As someone who is intimately involved in the college admissions cheating scandal, I feel compelled to share my thoughts.

To start, it is a good thing defendants in the case are starting to accept responsibility. As I have said on Fox News and CNN they have a duty and responsibility, if they did it, to own it.

Still, I was disappointed in some of the initial statements. For example, earlier today I read that Bruce & Davina Isackson agreed to plead guilty to conspiracy to commit mail fraud and honest services fraud.

Mr. and Mrs. Isackson, I read in the article, paid to get their non soccer daughter into UCLA–then they deducted the expense on their taxes.

Their statement of apology started like this…”“Our duty as parents was to set a good example for our children and instead we have harmed and embarrassed them by our misguided decisions. We have also let down our family, friends, colleagues and our entire community, ” they wrote.
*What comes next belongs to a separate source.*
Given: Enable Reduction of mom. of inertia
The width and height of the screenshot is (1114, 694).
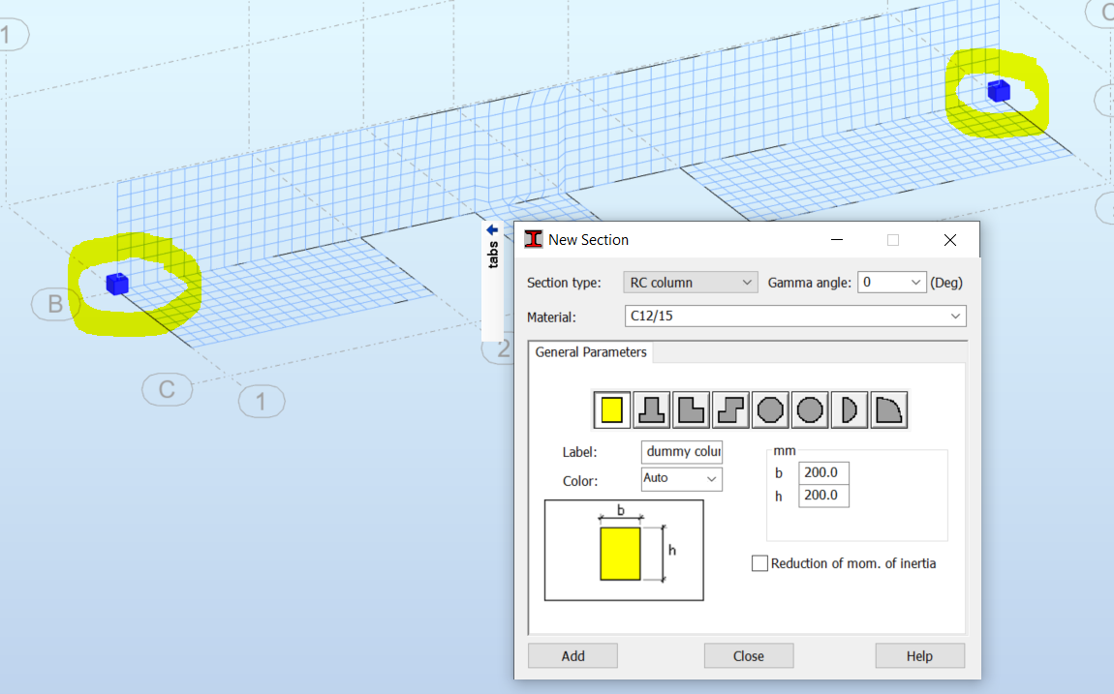Looking at the screenshot, I should (759, 562).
What they said is true. The problem is there is not enough emphasis on the victims. In other words, the students who were denied access to higher education because someone underserving took their spot.

I presume a lawyer or public relations firm wrote the statement. It was the wrong opening and one that will not help them get sympathy–or the outcome they are after.

To close, the victim must always come first. To repeat, the victims must always come first. Not friends. Not family. Not your community–victims.

I have attended more than 100 sentencing hearings since my release from federal prison in 2009. Our company has guided thousands of people successfully through each phase of the system. That success stemmed, in part, from our clients putting the victims first–something these white collar defendants failed to do.